Apparently so. Including another “Climate Forward” piece saying:

“This year’s heat can seem relentless, and appears to be only the beginning of a lifetime of hotter summers. It’s even hot in the oceans. And then there are the wildfires, droughts and floods, which have recently hit the seeming paradises of Hawaii and California.”

So it’s only the beginning, meaning we really hit some sort of tipping point in 2023, in terms of temperature and its weather impact. Or maybe not, since Heatmap insists that:

“You’ve read it before: Insurance companies who wrote homeowners policy are fleeing Florida. Or a big insurance company stopped writing new policies in California. That extreme weather, whether it be wind and storm or smoke and fire, is playing havoc on the insurance market is an old story.”

How old? When did it start? And how can it be about to start again?

In terms of having your lava cake and eating it too on this point, it’s hard to beat “The weather is about to get even weirder” from the Atlantic’s “Weekly Planet”. Though there’s also The Guardian’s “A freakish season of record temperatures, wildfire smoke and the destruction of Lahaina could soon become normal, climate experts say”. And the line from the CEO and “founding publisher” of Greystone, which is publishing a Postmedia book on “Canada’s unprecedented 2023 wildfire season”, that “The sad truth is that the escalation of climate change took centre stage in Canada”.

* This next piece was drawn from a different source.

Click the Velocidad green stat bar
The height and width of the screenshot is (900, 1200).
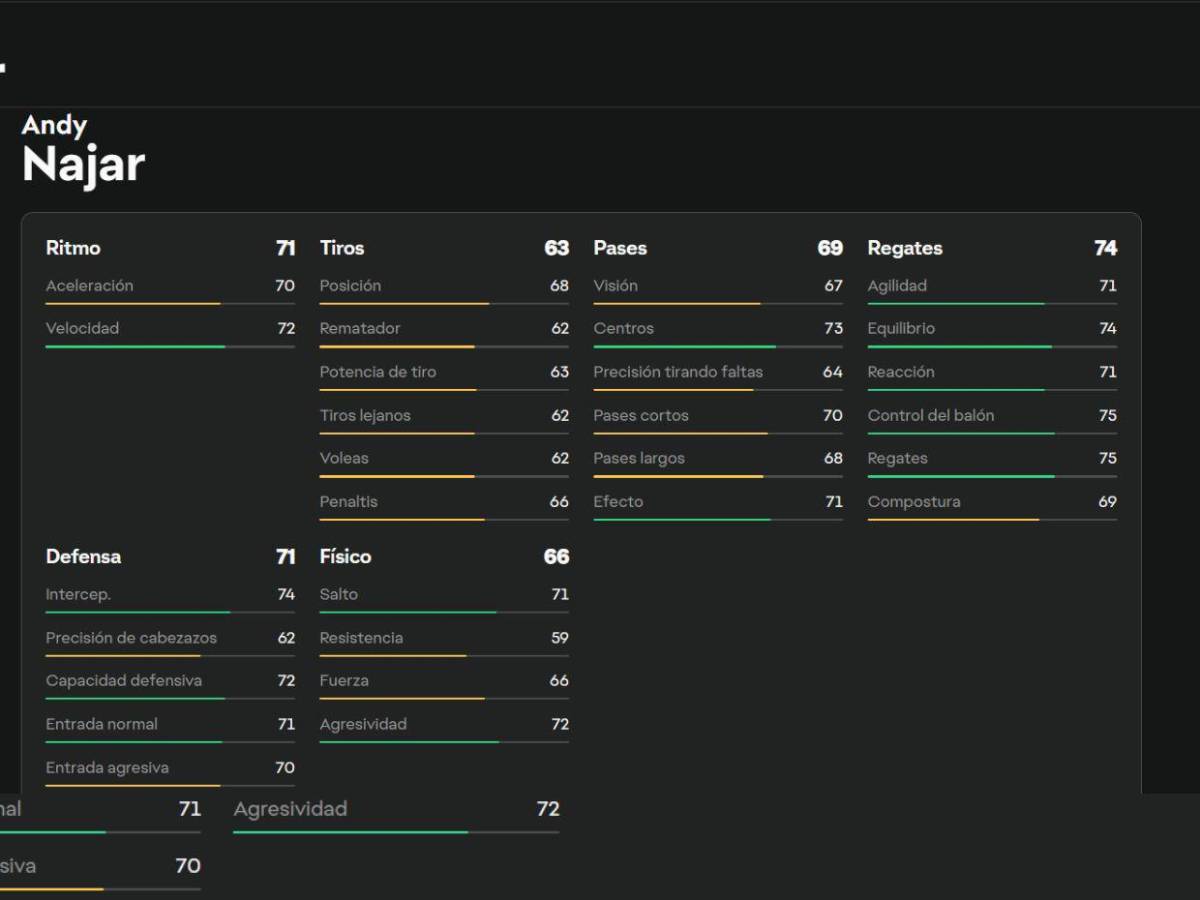click(x=170, y=347)

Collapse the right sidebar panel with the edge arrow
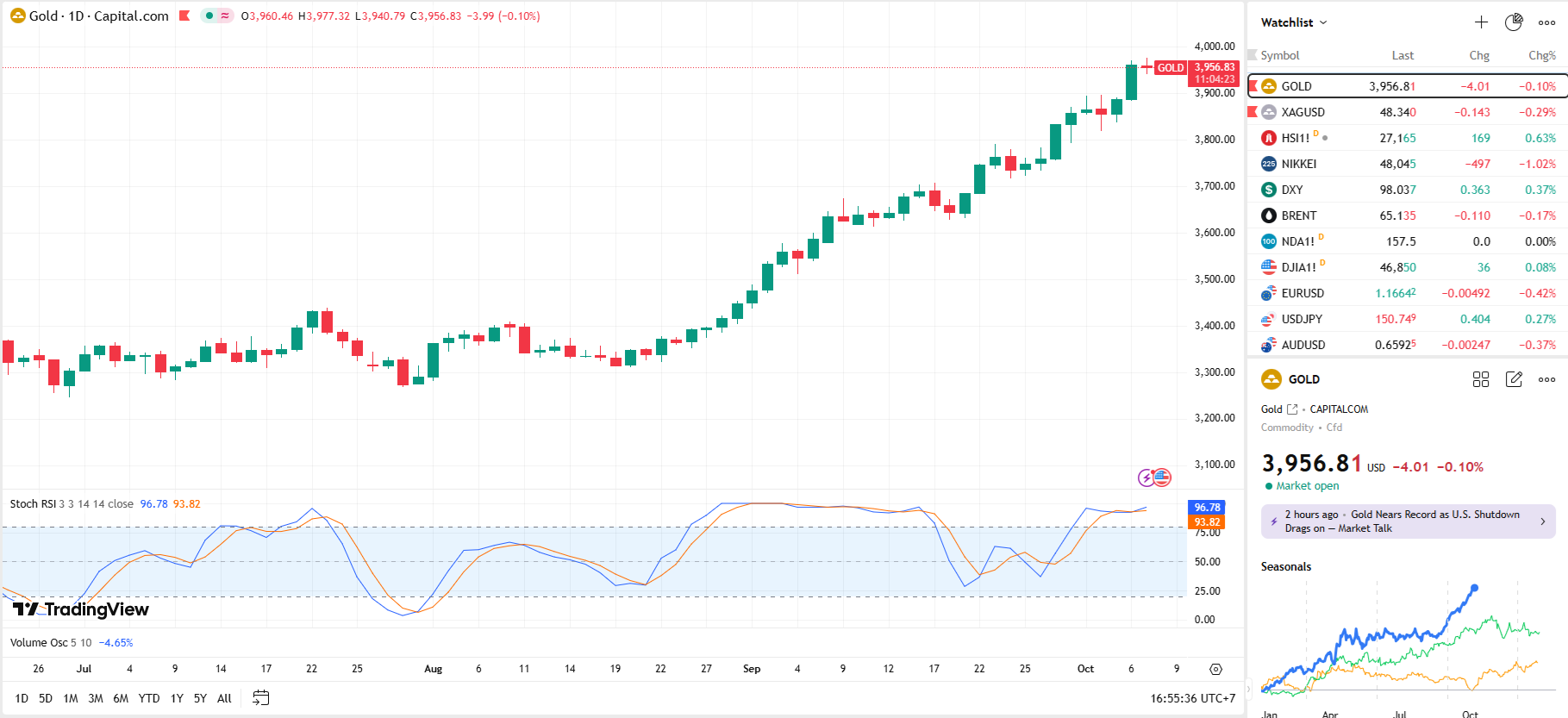[1246, 359]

Never mind him ignoring that the U.S. had a very quiet fire season. The point to savour here is that the “escalation of climate change” lets you say it had already been ravaging the planet or some selected bit of it and was now starting to.

Then there’s the piece via MSN supposedly offering “Everything you need to know about Earth’s numerous ice ages” that starts off:

“Today, our primary climate concern is a general warming of the planet. This climate emergency has already started to have disastrous effects on the planet, from extreme weather events to crop shortages. For humanity, this is truly an existential crisis, and for Earth it is also a dangerous and damaging event. But it’s not our planet’s first rodeo when it comes to extreme conditions.”

So apparently we are, right now, destroying not only ourselves but the entire planet, which is being driven out of its natural and desirable condition, whatever that thing is meant to be.

Then it rants that:

“Ice ages have ravaged the Earth on numerous occasions, completely changing or even eradicating life on its surface and in its oceans. Some, like our most recent ice age, are mild, but others, like the earliest on record, have covered the entire planet in a sheet of ice. While these events can mean the end of life on Earth, the Earth itself slowly heals and rebuilds, even when it takes millions of years.”

Rebuilds? Rebuilds from what? To what? And what possible logic can there be in saying that climate has always been unstable, frequently wrecking the climate, but obviously this time is different because the planet is warming from way below normal to still way below normal?